We selected topologies with corresponding node coordinates and distance values from the Topology Zoo [4]. We selected a random node as the controller location in each network, and investigated the following failure scenarios:
  • Single failures (0.0): all single link failures,
  • Adjacent failures 10% (0.1): all single link failures and 10% of link-pairs with a node in common,
  • Adjacent failures 50% (0.5): all single link failures and 50% of link-pairs with a node in common,
  • Adjacent failures 90% (0.9): all single link failures and 90% of link-pairs with a node in common,
  • Dual failures (1.0): all possible single link failures and all possible link-pair failures.

We calculated the recovery time in each failure scenario for all possible source-target pairs in the topology. For each source-target pair we considered only the failure requests, which disrupt the connection between the given end-nodes. Hence, the presented flexibility values (i.e., recoverable connections within time T) are averages for all possible service disruptions in the selected topology. The curves show the ratio of recoverable connections for the selected link-pair failure ratios, while varying T.

Conclusion

On the one hand, the additional signaling delay makes restoration less flexible for recovery times up to 50 ms, which is usually required in carrier-grade networks.
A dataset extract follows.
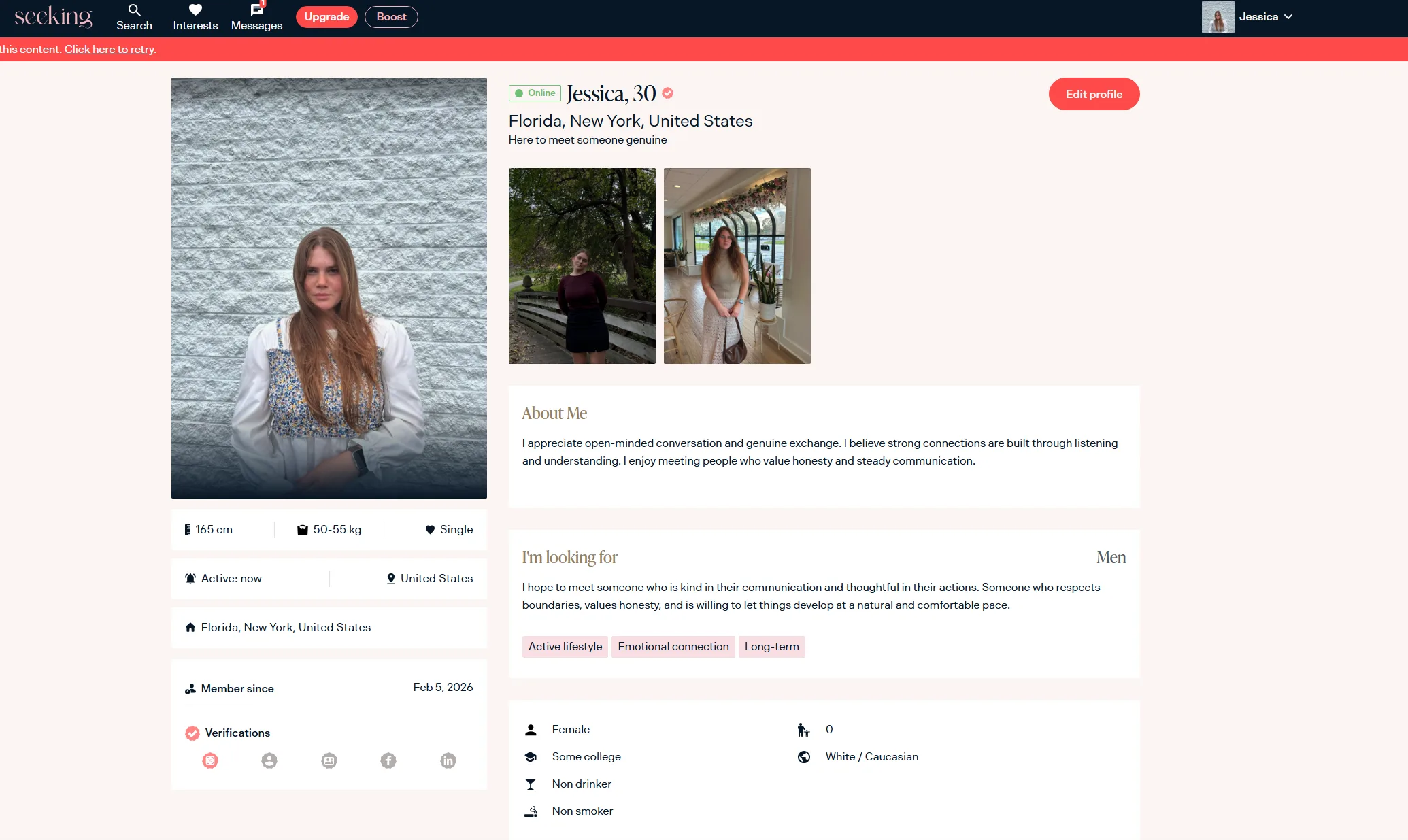
Task: Click the LinkedIn verification badge
Action: (448, 760)
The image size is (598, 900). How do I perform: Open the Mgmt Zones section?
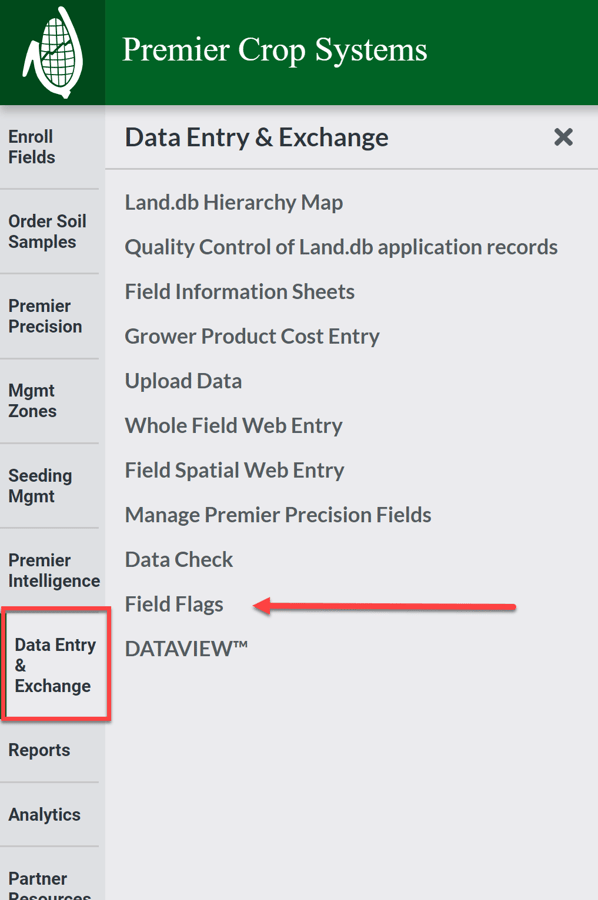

However, if the recovery time threshold is above 70 ms, restoration becomes the most flexible choice in the above setting, surpassing the others, as it can recover more connections and accommodate more, practically all, link-pair failures until the topology remains connected.

On the other hand, 1+1 protection shows very high flexibility regardless of T (although with an increased bandwidth cost). This is because it provides immediate connectivity after an arbitrary single failure or after a link-pair failure which affects only the primary path owing to the simultaneous primary and backup flows. However, 1+1 protection is not flexible to recover failures affecting both the primary and backup paths.

References

  1. W. Kellerer and A. Basta and P. Babarczi and A. Blenk and M. He and M. Klügel and A. M. Alba, "How to Measure Network Flexibility? A Proposal for Evaluating Softwarized Networks," in IEEE Communications Magazine, vol. 56, no. 10, pp. 186-192, October 2018.
  2. S. Sharma, D. Staessens, D. Colle, M. Pickavet and P. Demeester, "In-band control, queuing, and failure recovery functionalities for openflow," in IEEE Network, vol. 30, no. 1, pp. 106-112, January-February 2016.
  3. S. Huang, C. U. Martel and B. Mukherjee, "Survivable Multipath Provisioning With Differential Delay Constraint in Telecom Mesh Networks," in IEEE/ACM Transactions on Networking, vol. 19, no. 3, pp. 657-669, June 2011.
  4. S. Knight, H. X. Nguyen, N. Falkner, R. Bowden and M. Roughan, "The Internet Topology Zoo," in IEEE Journal on Selected Areas in Communications, vol. 29, no. 9, pp. 1765-1775, October 2011.